狂犬病への対策として、2004年の狂犬病予防法の輸入検疫制度改正に伴い、輸出入を行う予定のワンちゃん・猫ちゃんに対するマイクロチップの装着が義務として定められました。つまり、海外に動物を連れて行く場合、また海外から動物を連れて帰国する場合には動物検疫を受ける必要があり、その際マイクロチップを動物に装着しておかなければならないということです。また、動物の輸出入以外でも、地震や火事などの緊急災害時や、迷子になったときなどの確実な身元確認となりますし、捨て猫捨て犬の減少にも効果が期待されています。
マイクロチップは動物の個体識別を目的とした皮下埋め込み型電子標識器具です。農林水産省より動物用管理医療機器の承認を得ており、その使用は獣医師に限られます。マイクロチップの大きさはメーカーによって若干の差はありますが、直系約2㎜、全長11~13㎜の円筒形で、表面は生体適合ガラスで覆われています。一つひとつに15桁の個別識別番号が封入されていて、それを専用の読み取り機(リーダー)で読み取りその動物の個体識別(その動物がどこの誰かということ)を行うのです。耐用年数は25~30年とされており、少なくともその動物の生涯にわたって使用が可能であるように設計されています。
日本では埋め込み後6年間の観察で、副作用や腫瘍形成などの異常が認められなかった、という報告があります。マイクロチップは表面が生体適合ガラスで覆われているため、生体への影響は非常に低く、安全性が高いと考えられています。
当院ではISO規格に準じたマイクロチップで個体管理を行っております。マイクロチップの埋め込みを希望される方は、ご来院前にマイクロチップの在庫状況をお電話にてご確認下さい。その上で、診察させていただき問題がなければ処置いたします。処置料として5,000円かかります。(鎮静麻酔・局所麻酔など必要な場合は別途かかります。)

保存されたデータ項目:
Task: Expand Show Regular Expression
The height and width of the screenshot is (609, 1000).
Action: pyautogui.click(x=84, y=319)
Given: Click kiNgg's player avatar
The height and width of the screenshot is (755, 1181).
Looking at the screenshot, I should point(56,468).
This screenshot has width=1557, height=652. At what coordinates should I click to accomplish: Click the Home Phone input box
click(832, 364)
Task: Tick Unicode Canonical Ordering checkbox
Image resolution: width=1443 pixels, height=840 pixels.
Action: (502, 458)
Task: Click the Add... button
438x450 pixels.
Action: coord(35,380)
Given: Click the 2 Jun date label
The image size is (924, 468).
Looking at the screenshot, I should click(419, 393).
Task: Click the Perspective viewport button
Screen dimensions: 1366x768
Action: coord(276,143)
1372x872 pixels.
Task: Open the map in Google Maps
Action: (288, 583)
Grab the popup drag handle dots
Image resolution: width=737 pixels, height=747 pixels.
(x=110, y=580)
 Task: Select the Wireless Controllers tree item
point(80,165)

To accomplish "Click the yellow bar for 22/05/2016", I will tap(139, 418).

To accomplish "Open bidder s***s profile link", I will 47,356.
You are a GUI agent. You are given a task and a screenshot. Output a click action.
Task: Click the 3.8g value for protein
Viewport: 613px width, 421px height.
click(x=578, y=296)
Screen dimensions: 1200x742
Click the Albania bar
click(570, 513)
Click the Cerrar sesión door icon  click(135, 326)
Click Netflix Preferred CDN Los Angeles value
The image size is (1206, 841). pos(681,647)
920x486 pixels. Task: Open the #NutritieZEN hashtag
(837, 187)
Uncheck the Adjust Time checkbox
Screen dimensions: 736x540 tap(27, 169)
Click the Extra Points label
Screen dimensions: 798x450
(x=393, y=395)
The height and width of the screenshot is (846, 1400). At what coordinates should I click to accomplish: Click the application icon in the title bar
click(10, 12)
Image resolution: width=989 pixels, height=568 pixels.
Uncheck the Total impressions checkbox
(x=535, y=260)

§ **作業項目 1**
マイクロチップについての本文のうち、「狂犬病への対策として、200」から「あるように設計されています。」までの箇所を一字一句そのまま改めて書き出してください。
§ **作業項目 2**
マイクロチップについての本文に照らして、次の(a)~(c)が合っているかをそれぞれ「はい」か「いいえ」で答え、決め手となる本文の語句をそのまま引用してください。(a) マイクロチップを使用できるのは獣医師だけである。(b) マイクロチップの耐用年数は10~15年とされている。(c) 5,000円の処置料には鎮静麻酔の費用も含まれる。
各行は参照しなくてかまいません。

§ **記述回答 1**
狂犬病への対策として、2004年の狂犬病予防法の輸入検疫制度改正に伴い、輸出入を行う予定のワンちゃん・猫ちゃんに対するマイクロチップの装着が義務として定められました。つまり、海外に動物を連れて行く場合、また海外から動物を連れて帰国する場合には動物検疫を受ける必要があり、その際マイクロチップを動物に装着しておかなければならないということです。また、動物の輸出入以外でも、地震や火事などの緊急災害時や、迷子になったときなどの確実な身元確認となりますし、捨て猫捨て犬の減少にも効果が期待されています。
マイクロチップは動物の個体識別を目的とした皮下埋め込み型電子標識器具です。農林水産省より動物用管理医療機器の承認を得ており、その使用は獣医師に限られます。マイクロチップの大きさはメーカーによって若干の差はありますが、直系約2㎜、全長11~13㎜の円筒形で、表面は生体適合ガラスで覆われています。一つひとつに15桁の個別識別番号が封入されていて、それを専用の読み取り機(リーダー)で読み取りその動物の個体識別(その動物がどこの誰かということ)を行うのです。耐用年数は25~30年とされており、少なくともその動物の生涯にわたって使用が可能であるように設計されています。

§ **記述回答 2**
(a) はい:「その使用は獣医師に限られます」
(b) いいえ:「耐用年数は25~30年とされており」
(c) いいえ:「鎮静麻酔・局所麻酔など必要な場合は別途かかります」